INFORMATION PROVIDED -
——————
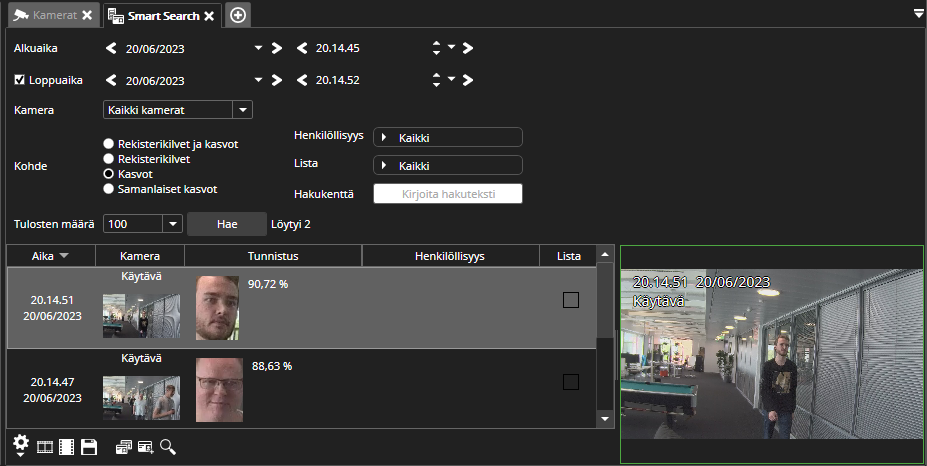Click the tall film reel icon

[x=67, y=447]
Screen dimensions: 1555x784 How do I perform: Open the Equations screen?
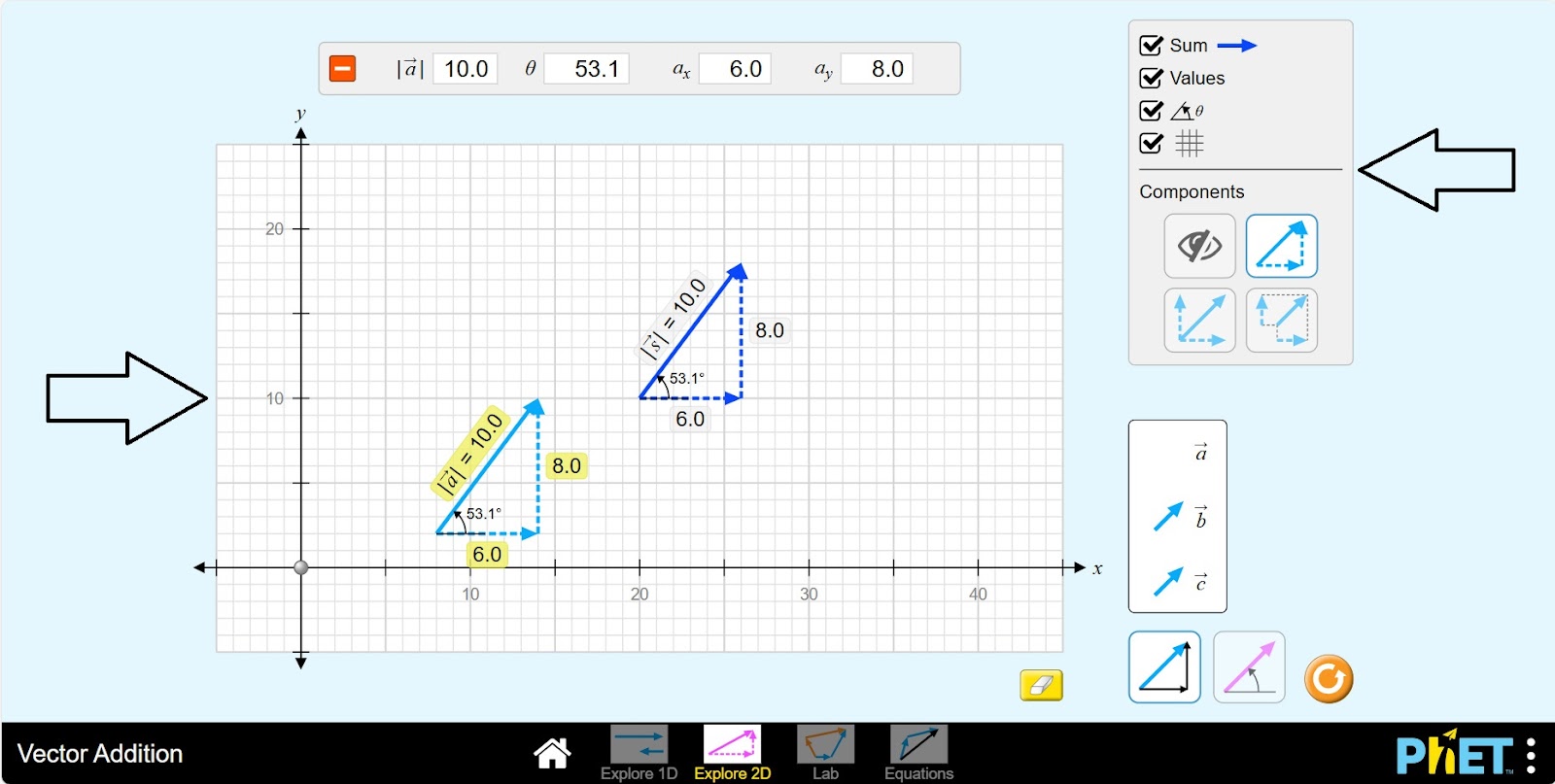(918, 753)
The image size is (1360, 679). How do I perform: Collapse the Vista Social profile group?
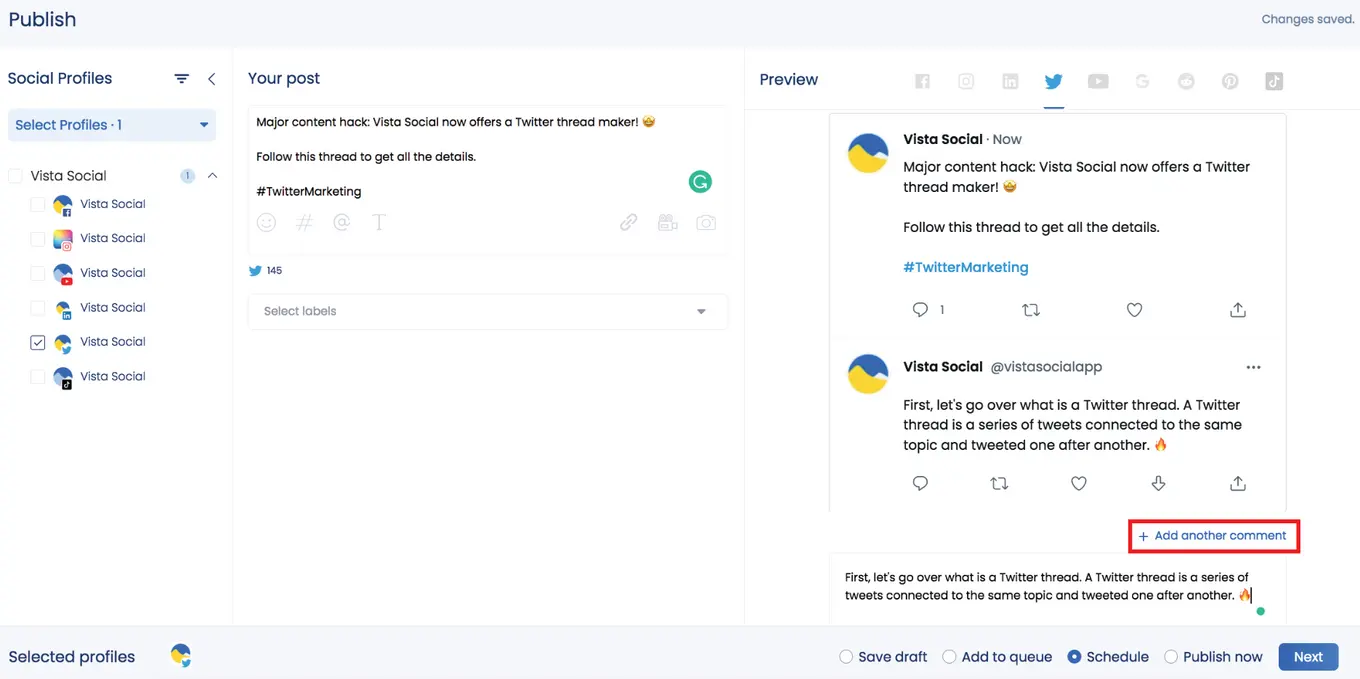211,175
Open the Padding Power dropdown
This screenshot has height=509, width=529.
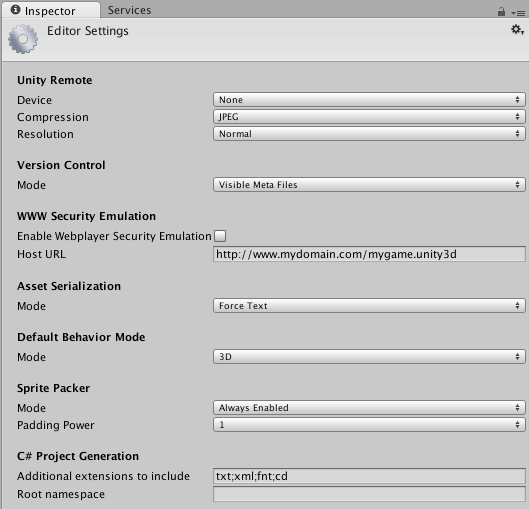coord(369,425)
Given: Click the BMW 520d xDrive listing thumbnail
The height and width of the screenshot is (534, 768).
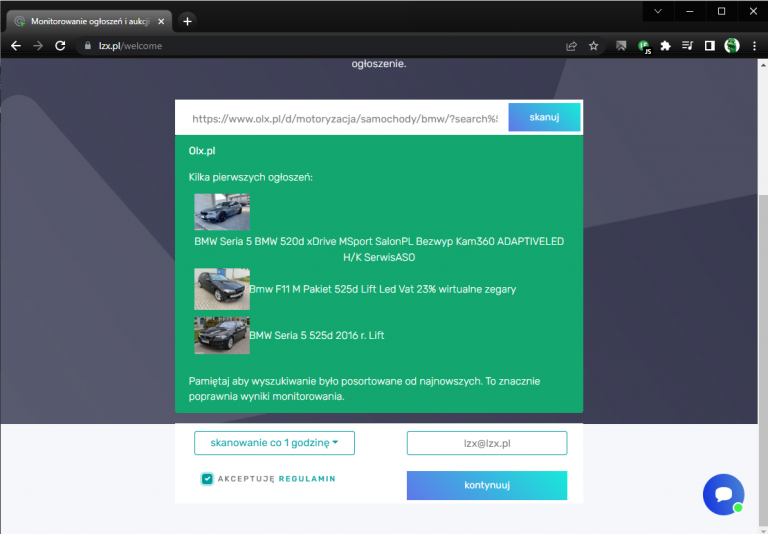Looking at the screenshot, I should click(222, 212).
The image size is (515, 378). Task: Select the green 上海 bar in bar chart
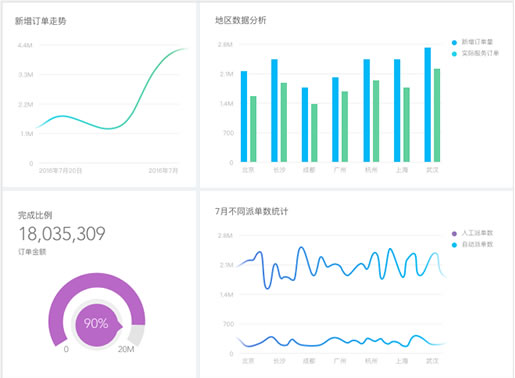406,125
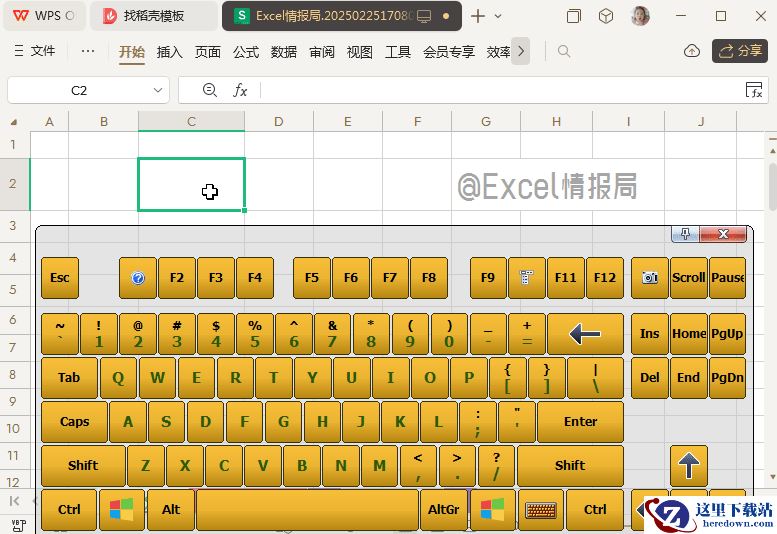Open the 公式 ribbon tab
Viewport: 777px width, 534px height.
(x=246, y=52)
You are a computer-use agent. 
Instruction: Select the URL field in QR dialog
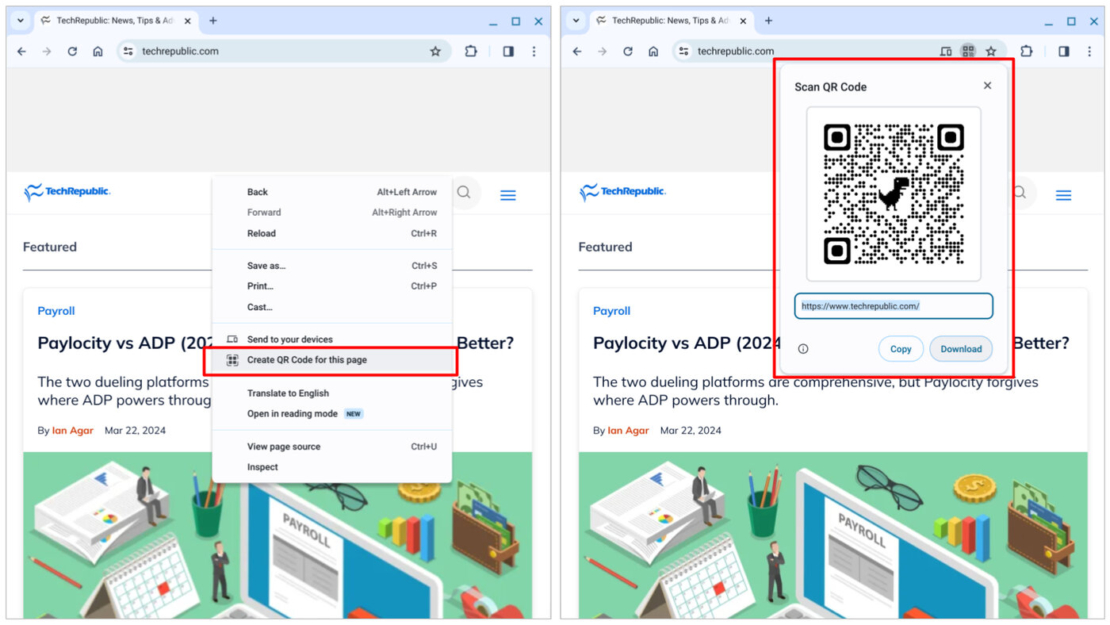click(x=893, y=305)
——————
PROBLEM -
Write the lines out exactly, beginning at the line that holds "The image size is (515, 378)." and stopping after the last line of the entries; include no pictures.

WORKED SOLUTION -
The image size is (515, 378). Task: Select the green 上海 bar in bar chart
406,125
Open the 公式 ribbon tab
Viewport: 777px width, 534px height.
(x=246, y=52)
You are a computer-use agent. 
Instruction: Select the URL field in QR dialog
click(x=893, y=305)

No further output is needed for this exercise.